DATA UNDER STUDY:
---+---

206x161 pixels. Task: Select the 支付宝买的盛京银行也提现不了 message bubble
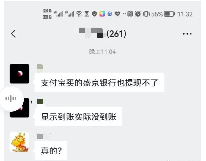click(100, 83)
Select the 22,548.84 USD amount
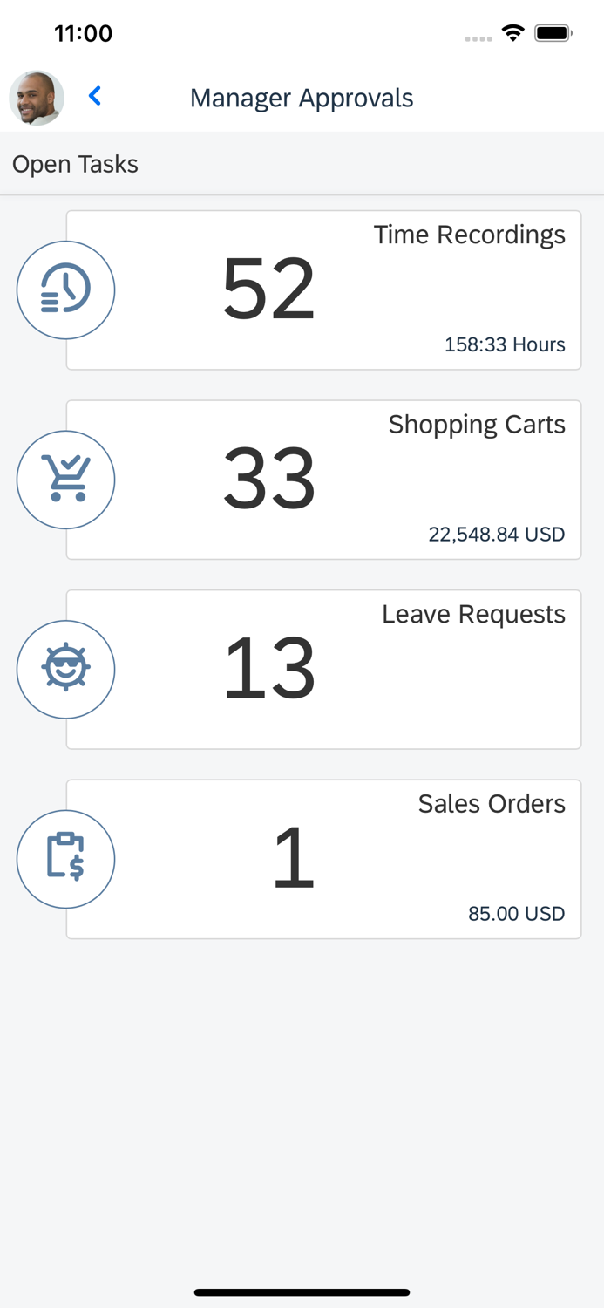Image resolution: width=604 pixels, height=1308 pixels. [497, 534]
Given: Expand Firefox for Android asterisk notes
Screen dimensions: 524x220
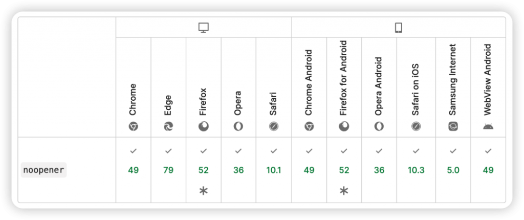Looking at the screenshot, I should [344, 191].
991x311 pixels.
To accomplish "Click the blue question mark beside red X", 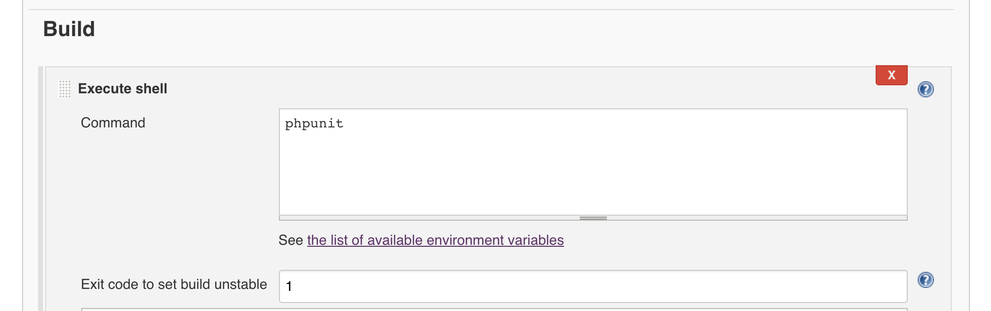I will point(925,89).
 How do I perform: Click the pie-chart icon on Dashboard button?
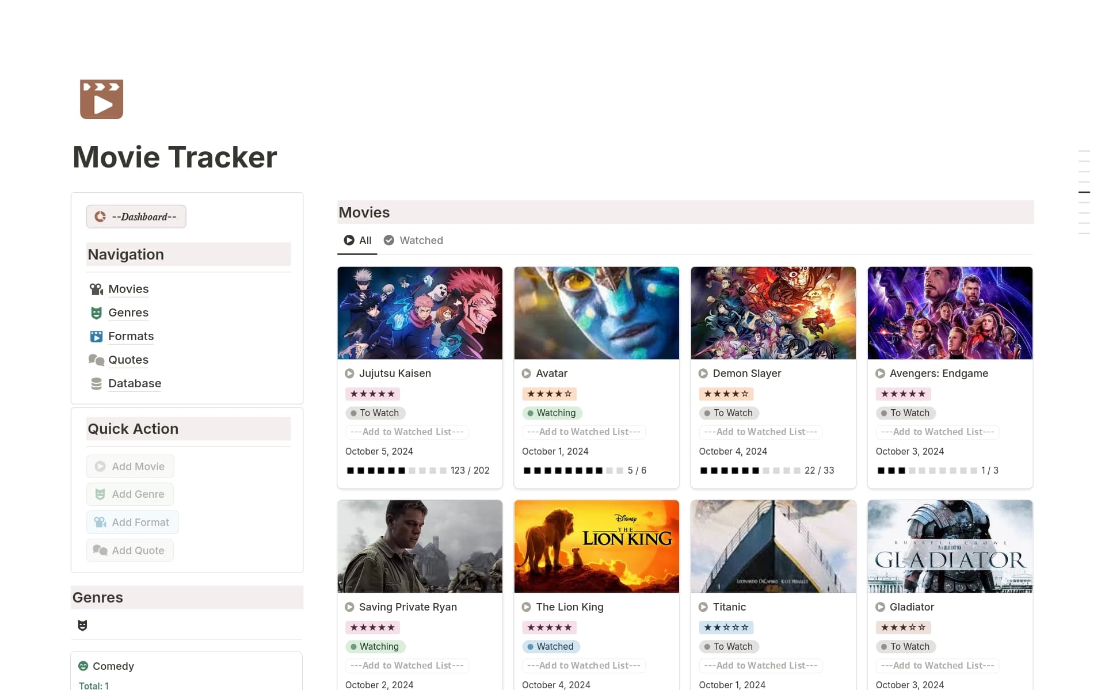click(101, 216)
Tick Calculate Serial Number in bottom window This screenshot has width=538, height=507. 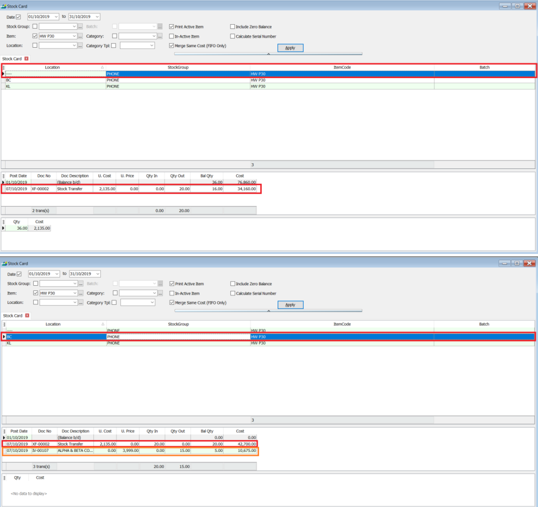[x=232, y=293]
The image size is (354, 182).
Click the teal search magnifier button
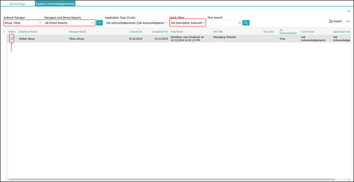246,23

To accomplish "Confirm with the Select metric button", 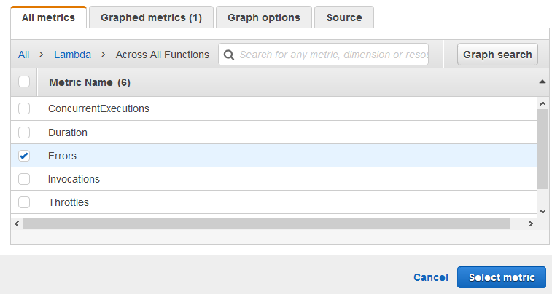I will pyautogui.click(x=502, y=277).
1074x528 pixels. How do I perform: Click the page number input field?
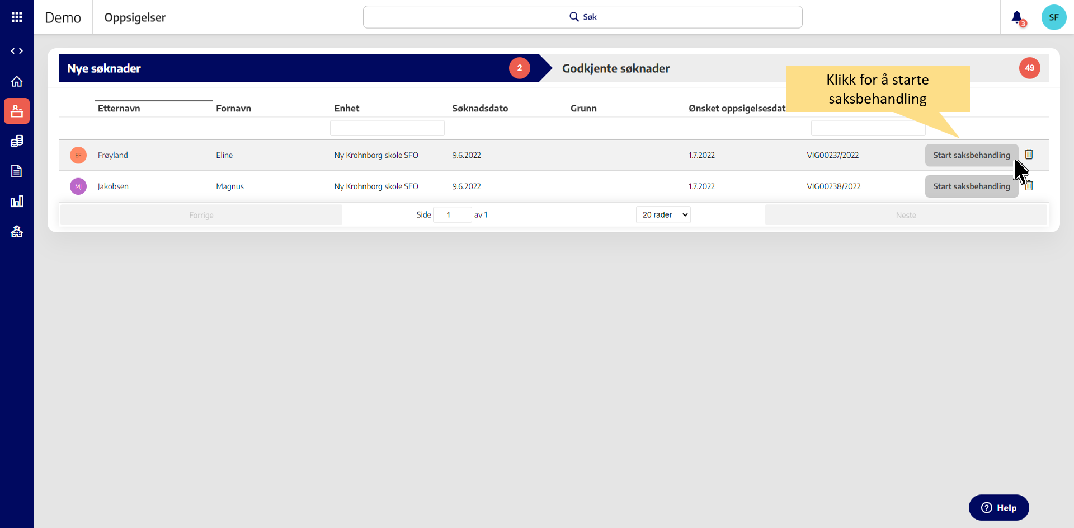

---+---

EXERCISE AIM: Transcribe the entries above exactly, from their first line through the line with "Given: Expand Firefox", and omit all pictures.

SOLUTION TO THIS PROBLEM:
206x161 pixels. Task: Select the 支付宝买的盛京银行也提现不了 message bubble
click(100, 83)
Select the 22,548.84 USD amount
Image resolution: width=604 pixels, height=1308 pixels. [497, 534]
Given: Expand Firefox for Android asterisk notes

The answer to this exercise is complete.